- Work instruction
Give the entries again, precisely as they were written.

- Excerpts from a dataset
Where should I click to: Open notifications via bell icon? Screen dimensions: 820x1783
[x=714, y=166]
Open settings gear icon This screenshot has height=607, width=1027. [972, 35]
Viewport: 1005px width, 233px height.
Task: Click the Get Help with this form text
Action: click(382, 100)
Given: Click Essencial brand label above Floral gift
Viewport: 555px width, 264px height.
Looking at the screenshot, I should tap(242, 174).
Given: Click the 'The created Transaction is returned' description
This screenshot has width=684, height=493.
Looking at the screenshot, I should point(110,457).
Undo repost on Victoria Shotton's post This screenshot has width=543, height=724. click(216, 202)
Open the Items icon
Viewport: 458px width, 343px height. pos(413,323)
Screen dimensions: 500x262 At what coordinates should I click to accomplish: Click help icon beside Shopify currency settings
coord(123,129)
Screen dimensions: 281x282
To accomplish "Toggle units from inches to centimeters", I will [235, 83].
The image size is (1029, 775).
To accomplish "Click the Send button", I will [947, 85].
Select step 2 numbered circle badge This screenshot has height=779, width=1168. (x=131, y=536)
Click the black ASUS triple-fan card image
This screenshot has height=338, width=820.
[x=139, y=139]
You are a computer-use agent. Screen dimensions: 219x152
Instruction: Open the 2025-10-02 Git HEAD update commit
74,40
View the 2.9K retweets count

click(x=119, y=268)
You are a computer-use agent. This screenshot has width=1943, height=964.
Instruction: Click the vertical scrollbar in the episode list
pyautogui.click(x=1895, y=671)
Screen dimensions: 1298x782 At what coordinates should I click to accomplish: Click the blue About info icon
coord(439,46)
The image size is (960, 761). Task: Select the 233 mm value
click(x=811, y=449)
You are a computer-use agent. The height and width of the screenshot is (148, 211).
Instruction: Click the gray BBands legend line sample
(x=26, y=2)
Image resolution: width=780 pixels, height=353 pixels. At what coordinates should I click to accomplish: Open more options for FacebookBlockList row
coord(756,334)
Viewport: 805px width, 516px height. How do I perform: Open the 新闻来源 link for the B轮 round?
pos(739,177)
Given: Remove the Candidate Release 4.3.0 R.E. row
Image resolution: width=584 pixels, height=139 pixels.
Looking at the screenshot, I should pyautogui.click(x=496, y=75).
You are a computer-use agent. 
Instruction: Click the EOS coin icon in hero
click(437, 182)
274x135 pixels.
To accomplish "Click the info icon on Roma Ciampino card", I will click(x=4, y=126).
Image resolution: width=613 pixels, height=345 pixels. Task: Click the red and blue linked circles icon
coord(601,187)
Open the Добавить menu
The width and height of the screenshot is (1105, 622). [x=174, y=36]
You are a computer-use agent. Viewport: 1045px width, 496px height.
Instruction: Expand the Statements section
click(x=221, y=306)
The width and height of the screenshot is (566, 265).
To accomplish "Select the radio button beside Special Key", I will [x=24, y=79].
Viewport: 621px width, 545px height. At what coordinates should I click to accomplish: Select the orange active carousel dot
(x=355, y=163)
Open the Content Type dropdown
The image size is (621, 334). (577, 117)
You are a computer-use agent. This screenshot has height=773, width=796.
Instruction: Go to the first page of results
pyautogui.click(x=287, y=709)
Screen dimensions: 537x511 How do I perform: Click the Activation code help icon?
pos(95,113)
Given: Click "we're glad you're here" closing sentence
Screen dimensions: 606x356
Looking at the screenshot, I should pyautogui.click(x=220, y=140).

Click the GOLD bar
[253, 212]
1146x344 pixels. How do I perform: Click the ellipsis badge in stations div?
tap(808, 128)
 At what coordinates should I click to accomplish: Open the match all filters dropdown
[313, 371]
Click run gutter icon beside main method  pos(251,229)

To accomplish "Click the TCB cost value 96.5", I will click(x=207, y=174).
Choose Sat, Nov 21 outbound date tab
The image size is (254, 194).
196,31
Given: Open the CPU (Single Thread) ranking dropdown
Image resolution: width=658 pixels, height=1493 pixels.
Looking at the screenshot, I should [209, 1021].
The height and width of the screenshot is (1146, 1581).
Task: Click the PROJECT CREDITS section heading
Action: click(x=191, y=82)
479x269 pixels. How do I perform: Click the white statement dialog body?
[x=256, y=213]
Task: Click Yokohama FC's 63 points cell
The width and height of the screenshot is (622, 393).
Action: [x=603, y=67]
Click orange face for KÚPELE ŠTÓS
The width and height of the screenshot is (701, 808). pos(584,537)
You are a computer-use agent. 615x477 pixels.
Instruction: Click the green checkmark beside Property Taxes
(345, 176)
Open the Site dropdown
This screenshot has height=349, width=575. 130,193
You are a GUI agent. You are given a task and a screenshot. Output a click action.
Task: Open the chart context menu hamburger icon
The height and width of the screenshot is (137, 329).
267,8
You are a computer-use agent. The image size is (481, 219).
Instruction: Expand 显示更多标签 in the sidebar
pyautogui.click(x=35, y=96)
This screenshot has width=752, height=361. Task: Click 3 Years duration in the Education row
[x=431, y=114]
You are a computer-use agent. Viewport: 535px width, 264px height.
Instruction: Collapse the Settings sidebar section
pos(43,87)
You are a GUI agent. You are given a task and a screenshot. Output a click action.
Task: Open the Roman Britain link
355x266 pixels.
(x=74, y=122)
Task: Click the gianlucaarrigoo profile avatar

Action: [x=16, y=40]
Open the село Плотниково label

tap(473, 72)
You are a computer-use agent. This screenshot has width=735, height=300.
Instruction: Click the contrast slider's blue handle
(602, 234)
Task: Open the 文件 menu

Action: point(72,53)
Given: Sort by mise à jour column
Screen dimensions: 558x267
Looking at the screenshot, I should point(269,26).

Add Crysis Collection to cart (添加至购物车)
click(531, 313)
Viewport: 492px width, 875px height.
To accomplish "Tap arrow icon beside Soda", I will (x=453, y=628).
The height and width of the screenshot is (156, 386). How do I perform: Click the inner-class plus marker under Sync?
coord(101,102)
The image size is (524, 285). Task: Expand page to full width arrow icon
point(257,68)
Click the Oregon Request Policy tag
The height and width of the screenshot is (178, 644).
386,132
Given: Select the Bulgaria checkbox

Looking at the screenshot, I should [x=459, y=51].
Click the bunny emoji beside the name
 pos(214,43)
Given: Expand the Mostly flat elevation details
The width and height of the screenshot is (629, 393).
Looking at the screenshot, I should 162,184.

- Reply to the exercise
Where should I click to: Open notifications via bell icon? Screen dimensions: 820x1783
[x=714, y=166]
Open settings gear icon This screenshot has height=607, width=1027. [972, 35]
Viewport: 1005px width, 233px height.
Task: Click the Get Help with this form text
Action: click(382, 100)
Given: Click Essencial brand label above Floral gift
Viewport: 555px width, 264px height.
Looking at the screenshot, I should tap(242, 174).
Given: Click the 'The created Transaction is returned' description
This screenshot has width=684, height=493.
Looking at the screenshot, I should point(110,457).
Undo repost on Victoria Shotton's post This screenshot has width=543, height=724. click(216, 202)
Open the Items icon
Viewport: 458px width, 343px height. pos(413,323)
Screen dimensions: 500x262 At what coordinates should I click to accomplish: Click help icon beside Shopify currency settings
coord(123,129)
Screen dimensions: 281x282
To accomplish "Toggle units from inches to centimeters", I will [235, 83].
The image size is (1029, 775).
To accomplish "Click the Send button", I will [947, 85].
Select step 2 numbered circle badge This screenshot has height=779, width=1168. (x=131, y=536)
Click the black ASUS triple-fan card image
This screenshot has height=338, width=820.
[x=139, y=139]
You are a computer-use agent. Screen dimensions: 219x152
Instruction: Open the 2025-10-02 Git HEAD update commit
74,40
View the 2.9K retweets count

click(x=119, y=268)
You are a computer-use agent. This screenshot has width=1943, height=964.
Instruction: Click the vertical scrollbar in the episode list
pyautogui.click(x=1895, y=671)
Screen dimensions: 1298x782 At what coordinates should I click to accomplish: Click the blue About info icon
coord(439,46)
The image size is (960, 761). Task: Select the 233 mm value
click(x=811, y=449)
You are a computer-use agent. The height and width of the screenshot is (148, 211).
Instruction: Click the gray BBands legend line sample
(x=26, y=2)
Image resolution: width=780 pixels, height=353 pixels. At what coordinates should I click to accomplish: Open more options for FacebookBlockList row
coord(756,334)
Viewport: 805px width, 516px height. How do I perform: Open the 新闻来源 link for the B轮 round?
pos(739,177)
Given: Remove the Candidate Release 4.3.0 R.E. row
Image resolution: width=584 pixels, height=139 pixels.
Looking at the screenshot, I should pyautogui.click(x=496, y=75).
You are a computer-use agent. 
Instruction: Click the EOS coin icon in hero
click(437, 182)
274x135 pixels.
To accomplish "Click the info icon on Roma Ciampino card", I will click(x=4, y=126).
Image resolution: width=613 pixels, height=345 pixels. Task: Click the red and blue linked circles icon
coord(601,187)
Open the Добавить menu
The width and height of the screenshot is (1105, 622). [x=174, y=36]
You are a computer-use agent. Viewport: 1045px width, 496px height.
Instruction: Expand the Statements section
click(x=221, y=306)
The width and height of the screenshot is (566, 265).
To accomplish "Select the radio button beside Special Key", I will [x=24, y=79].
Viewport: 621px width, 545px height. At what coordinates should I click to accomplish: Select the orange active carousel dot
(x=355, y=163)
Open the Content Type dropdown
The image size is (621, 334). (577, 117)
You are a computer-use agent. This screenshot has height=773, width=796.
Instruction: Go to the first page of results
pyautogui.click(x=287, y=709)
Screen dimensions: 537x511 How do I perform: Click the Activation code help icon?
pos(95,113)
Given: Click "we're glad you're here" closing sentence
Screen dimensions: 606x356
Looking at the screenshot, I should pyautogui.click(x=220, y=140).

Click the GOLD bar
[253, 212]
1146x344 pixels. How do I perform: Click the ellipsis badge in stations div?
tap(808, 128)
 At what coordinates should I click to accomplish: Open the match all filters dropdown
[313, 371]
Click run gutter icon beside main method  pos(251,229)

To accomplish "Click the TCB cost value 96.5", I will click(x=207, y=174).
Choose Sat, Nov 21 outbound date tab
The image size is (254, 194).
196,31
Given: Open the CPU (Single Thread) ranking dropdown
Image resolution: width=658 pixels, height=1493 pixels.
Looking at the screenshot, I should [209, 1021].
The height and width of the screenshot is (1146, 1581).
Task: Click the PROJECT CREDITS section heading
Action: click(x=191, y=82)
479x269 pixels. How do I perform: Click the white statement dialog body?
[x=256, y=213]
Task: Click Yokohama FC's 63 points cell
The width and height of the screenshot is (622, 393).
Action: [x=603, y=67]
Click orange face for KÚPELE ŠTÓS
The width and height of the screenshot is (701, 808). pos(584,537)
You are a computer-use agent. 615x477 pixels.
Instruction: Click the green checkmark beside Property Taxes
(345, 176)
Open the Site dropdown
This screenshot has height=349, width=575. 130,193
You are a GUI agent. You are given a task and a screenshot. Output a click action.
Task: Open the chart context menu hamburger icon
The height and width of the screenshot is (137, 329).
267,8
You are a computer-use agent. The image size is (481, 219).
Instruction: Expand 显示更多标签 in the sidebar
pyautogui.click(x=35, y=96)
This screenshot has width=752, height=361. Task: Click 3 Years duration in the Education row
[x=431, y=114]
You are a computer-use agent. Viewport: 535px width, 264px height.
Instruction: Collapse the Settings sidebar section
pos(43,87)
You are a GUI agent. You are given a task and a screenshot. Output a click action.
Task: Open the Roman Britain link
355x266 pixels.
(x=74, y=122)
Task: Click the gianlucaarrigoo profile avatar

Action: [x=16, y=40]
Open the село Плотниково label

tap(473, 72)
You are a computer-use agent. This screenshot has width=735, height=300.
Instruction: Click the contrast slider's blue handle
(602, 234)
Task: Open the 文件 menu

Action: point(72,53)
Given: Sort by mise à jour column
Screen dimensions: 558x267
Looking at the screenshot, I should point(269,26).

Add Crysis Collection to cart (添加至购物车)
click(531, 313)
Viewport: 492px width, 875px height.
To accomplish "Tap arrow icon beside Soda", I will (x=453, y=628).
The height and width of the screenshot is (156, 386). How do I perform: Click the inner-class plus marker under Sync?
coord(101,102)
The image size is (524, 285). Task: Expand page to full width arrow icon
point(257,68)
Click the Oregon Request Policy tag
The height and width of the screenshot is (178, 644).
386,132
Given: Select the Bulgaria checkbox

Looking at the screenshot, I should [x=459, y=51].
Click the bunny emoji beside the name
 pos(214,43)
Given: Expand the Mostly flat elevation details
The width and height of the screenshot is (629, 393).
Looking at the screenshot, I should 162,184.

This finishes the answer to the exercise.